YOUR INSTRUCTIONS
This exercise calls for an exact copy of the listing below.
---------- DATA IN THIS EXERCISE ----------
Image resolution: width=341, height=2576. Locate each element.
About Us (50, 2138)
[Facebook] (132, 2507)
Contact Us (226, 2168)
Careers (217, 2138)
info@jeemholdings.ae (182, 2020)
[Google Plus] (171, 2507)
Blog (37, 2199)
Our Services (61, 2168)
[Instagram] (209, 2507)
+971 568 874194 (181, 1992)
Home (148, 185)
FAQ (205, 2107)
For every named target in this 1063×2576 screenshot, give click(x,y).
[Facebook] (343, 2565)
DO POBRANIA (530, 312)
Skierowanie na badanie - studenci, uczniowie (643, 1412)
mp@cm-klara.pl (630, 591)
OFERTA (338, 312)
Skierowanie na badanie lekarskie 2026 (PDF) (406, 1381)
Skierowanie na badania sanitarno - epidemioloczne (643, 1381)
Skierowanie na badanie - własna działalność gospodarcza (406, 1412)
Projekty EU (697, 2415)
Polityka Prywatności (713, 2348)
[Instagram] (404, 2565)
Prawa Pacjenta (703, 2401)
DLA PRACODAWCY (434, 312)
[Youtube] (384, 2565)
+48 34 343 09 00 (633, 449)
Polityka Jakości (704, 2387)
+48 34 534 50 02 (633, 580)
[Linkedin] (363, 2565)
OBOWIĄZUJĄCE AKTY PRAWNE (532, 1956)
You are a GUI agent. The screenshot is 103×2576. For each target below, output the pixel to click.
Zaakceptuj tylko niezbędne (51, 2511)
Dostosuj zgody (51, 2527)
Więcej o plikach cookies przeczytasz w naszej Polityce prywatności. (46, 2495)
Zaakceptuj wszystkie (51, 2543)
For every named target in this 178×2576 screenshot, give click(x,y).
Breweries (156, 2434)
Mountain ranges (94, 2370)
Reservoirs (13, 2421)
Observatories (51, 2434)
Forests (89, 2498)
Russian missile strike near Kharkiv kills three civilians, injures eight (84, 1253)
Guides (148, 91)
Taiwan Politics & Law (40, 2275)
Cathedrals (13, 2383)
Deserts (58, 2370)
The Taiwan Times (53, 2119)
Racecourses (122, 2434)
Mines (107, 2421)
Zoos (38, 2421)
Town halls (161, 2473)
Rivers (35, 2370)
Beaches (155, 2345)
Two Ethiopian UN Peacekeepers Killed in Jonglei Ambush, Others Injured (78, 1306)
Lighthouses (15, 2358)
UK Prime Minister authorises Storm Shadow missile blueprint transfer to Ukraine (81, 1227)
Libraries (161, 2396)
----------
ANSWER TO THIS PROBLEM
Image resolution: width=341, height=2576. Locate each element.
About Us (50, 2138)
[Facebook] (132, 2507)
Contact Us (226, 2168)
Careers (217, 2138)
info@jeemholdings.ae (182, 2020)
[Google Plus] (171, 2507)
Blog (37, 2199)
Our Services (61, 2168)
[Instagram] (209, 2507)
+971 568 874194 (181, 1992)
Home (148, 185)
FAQ (205, 2107)
For every named target in this 1063×2576 screenshot, give click(x,y).
[Facebook] (343, 2565)
DO POBRANIA (530, 312)
Skierowanie na badanie - studenci, uczniowie (643, 1412)
mp@cm-klara.pl (630, 591)
OFERTA (338, 312)
Skierowanie na badanie lekarskie 2026 (PDF) (406, 1381)
Skierowanie na badania sanitarno - epidemioloczne (643, 1381)
Skierowanie na badanie - własna działalność gospodarcza (406, 1412)
Projekty EU (697, 2415)
Polityka Prywatności (713, 2348)
[Instagram] (404, 2565)
Prawa Pacjenta (703, 2401)
DLA PRACODAWCY (434, 312)
[Youtube] (384, 2565)
+48 34 343 09 00 (633, 449)
Polityka Jakości (704, 2387)
+48 34 534 50 02 (633, 580)
[Linkedin] (363, 2565)
OBOWIĄZUJĄCE AKTY PRAWNE (532, 1956)
You are a GUI agent. The screenshot is 103×2576. For each target below, output the pixel to click.
Zaakceptuj tylko niezbędne (51, 2511)
Dostosuj zgody (51, 2527)
Więcej o plikach cookies przeczytasz w naszej Polityce prywatności. (46, 2495)
Zaakceptuj wszystkie (51, 2543)
For every named target in this 178×2576 screenshot, give click(x,y).
Breweries (156, 2434)
Mountain ranges (94, 2370)
Reservoirs (13, 2421)
Observatories (51, 2434)
Forests (89, 2498)
Russian missile strike near Kharkiv kills three civilians, injures eight (84, 1253)
Guides (148, 91)
Taiwan Politics & Law (40, 2275)
Cathedrals (13, 2383)
Deserts (58, 2370)
The Taiwan Times (53, 2119)
Racecourses (122, 2434)
Mines (107, 2421)
Zoos (38, 2421)
Town halls (161, 2473)
Rivers (35, 2370)
Beaches (155, 2345)
Two Ethiopian UN Peacekeepers Killed in Jonglei Ambush, Others Injured (78, 1306)
Lighthouses (15, 2358)
UK Prime Minister authorises Storm Shadow missile blueprint transfer to Ukraine (81, 1227)
Libraries (161, 2396)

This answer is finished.